TASK BRIEF:
Revise the rows below by replacing "Destination Folder" with "Output Folder" and leaving everything else unchanged. Omit the pictures from your output.
----------
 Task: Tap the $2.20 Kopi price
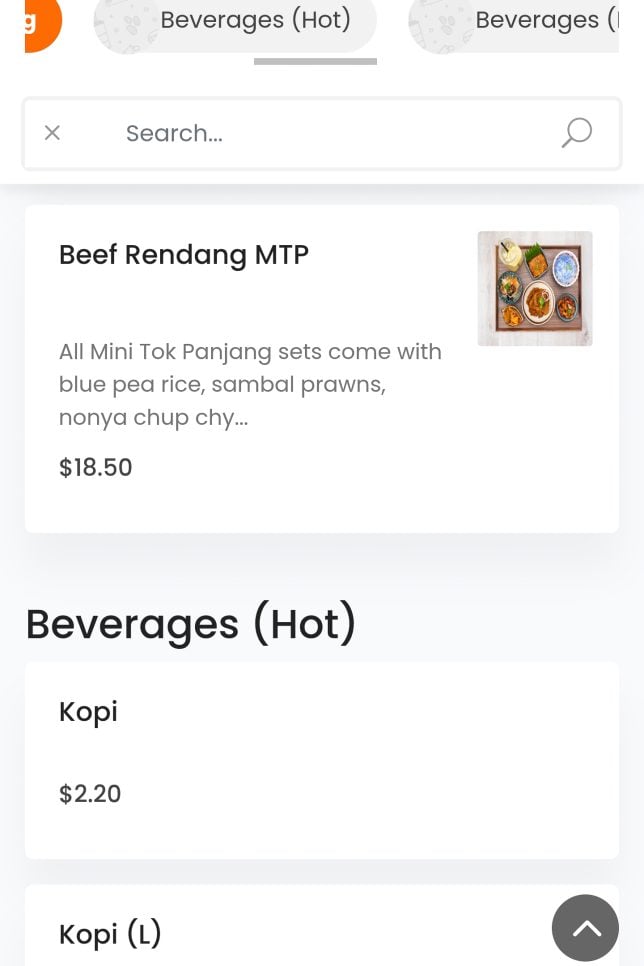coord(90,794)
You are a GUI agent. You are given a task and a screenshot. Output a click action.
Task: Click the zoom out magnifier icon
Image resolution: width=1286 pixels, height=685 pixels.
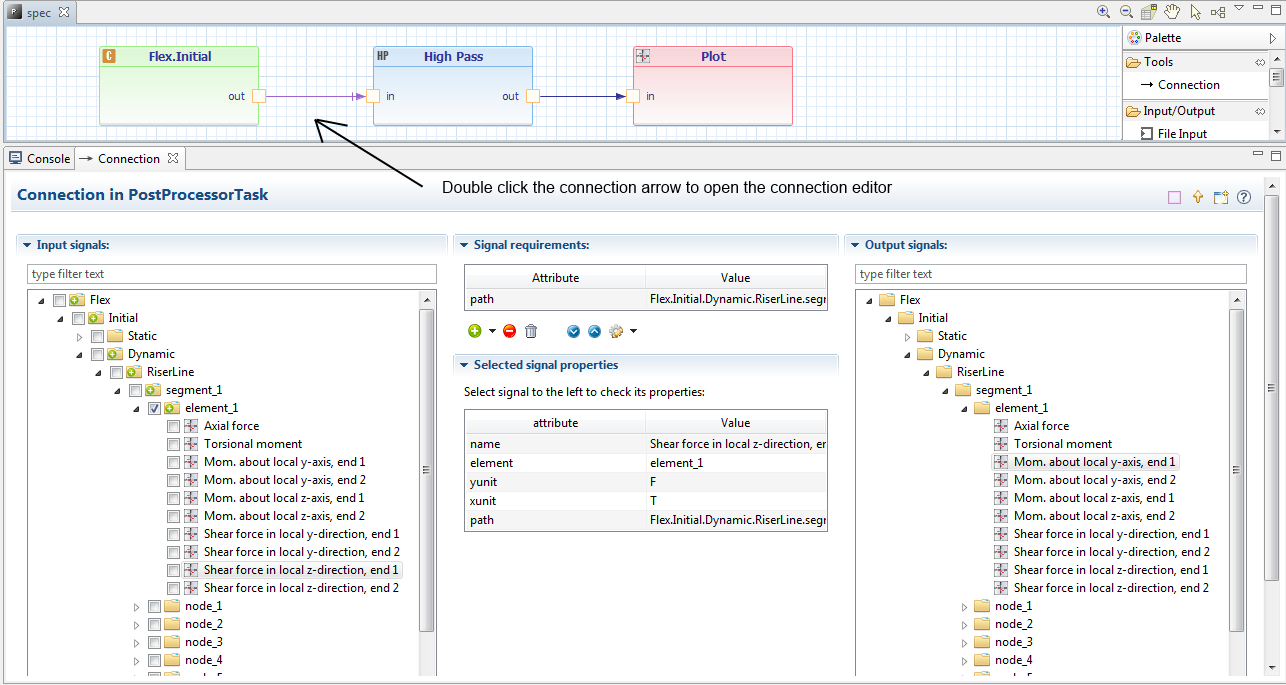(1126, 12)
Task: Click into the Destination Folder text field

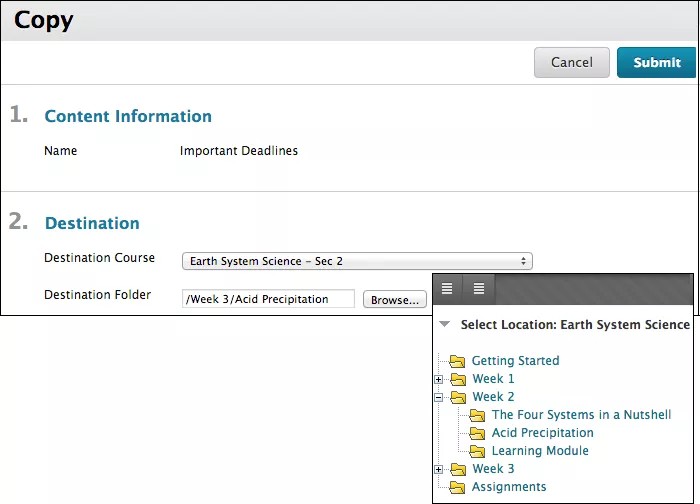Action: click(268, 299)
----------
CORRECT RESPONSE:
 Task: Tap the $2.20 Kopi price
coord(90,794)
You are a GUI agent. You are given a task and a screenshot. Output a click action.
Task: Click the zoom out magnifier icon
Image resolution: width=1286 pixels, height=685 pixels.
(1126, 12)
Task: Click into the Output Folder text field

Action: click(268, 299)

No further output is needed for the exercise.